### [ACTION ITEM]
Extract the lines beginning at the one that holds "Click the first group icon in sidebar" and ending at the final line of the material below, keeping them exact and leaving out all pictures.

○ ○ ○ ○ ○

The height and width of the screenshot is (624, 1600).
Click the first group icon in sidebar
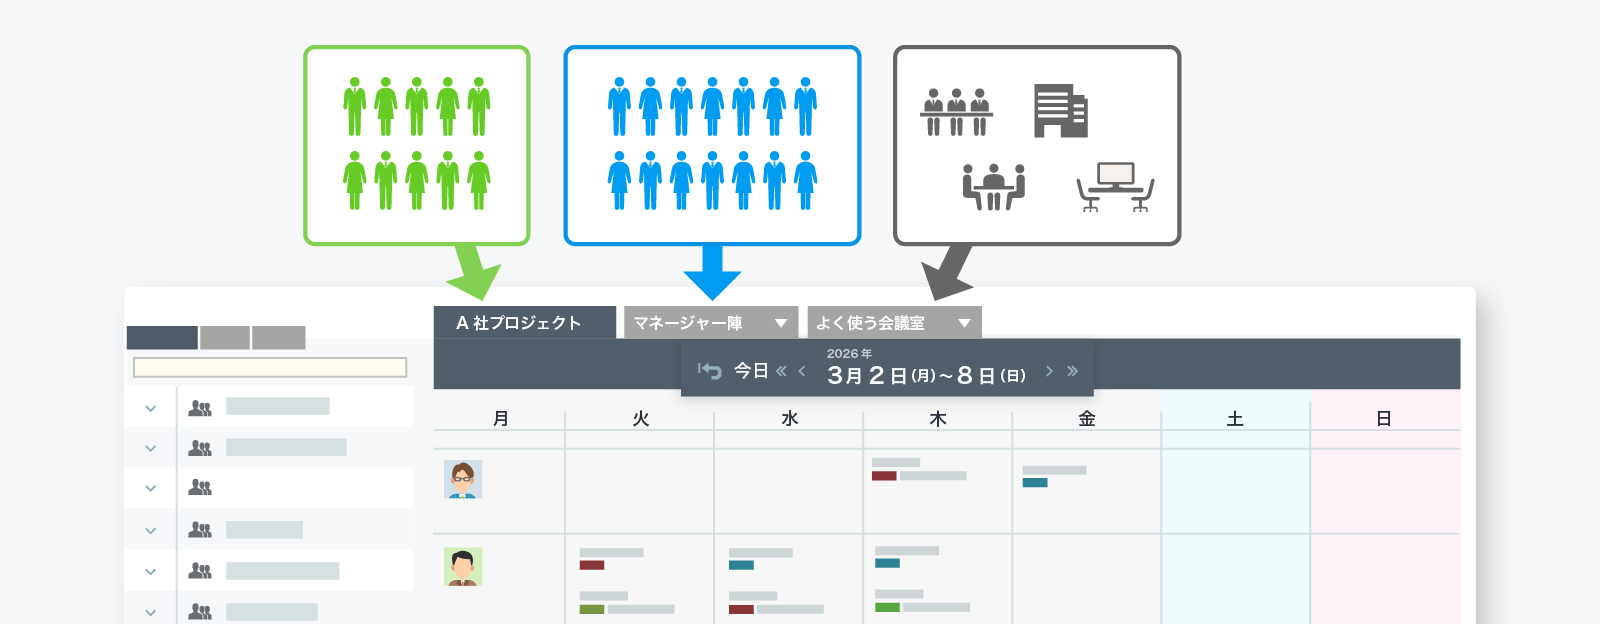[200, 408]
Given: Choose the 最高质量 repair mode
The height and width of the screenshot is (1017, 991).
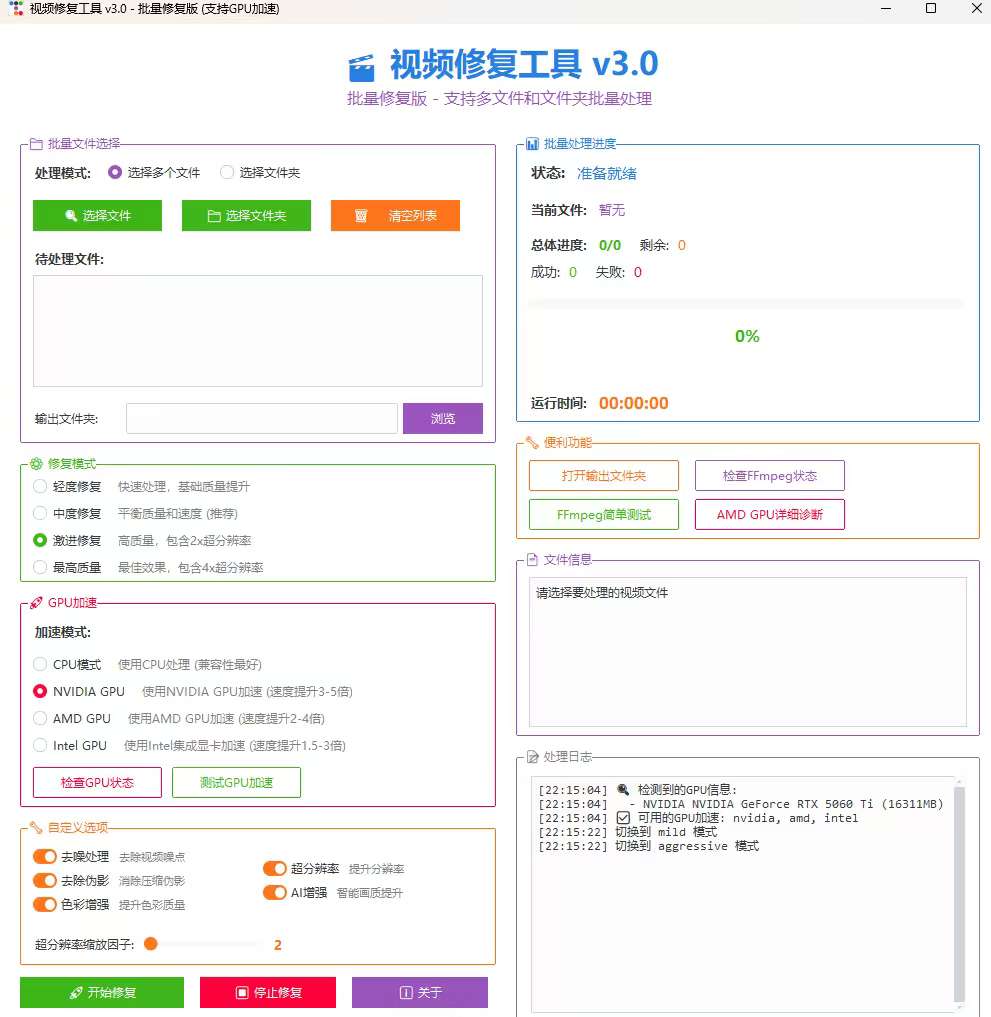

○ ○ ○ ○ ○

### [YOUR RESPONSE]
Click the first group icon in sidebar
[200, 408]
Given: Choose the 最高质量 repair mode
The height and width of the screenshot is (1017, 991).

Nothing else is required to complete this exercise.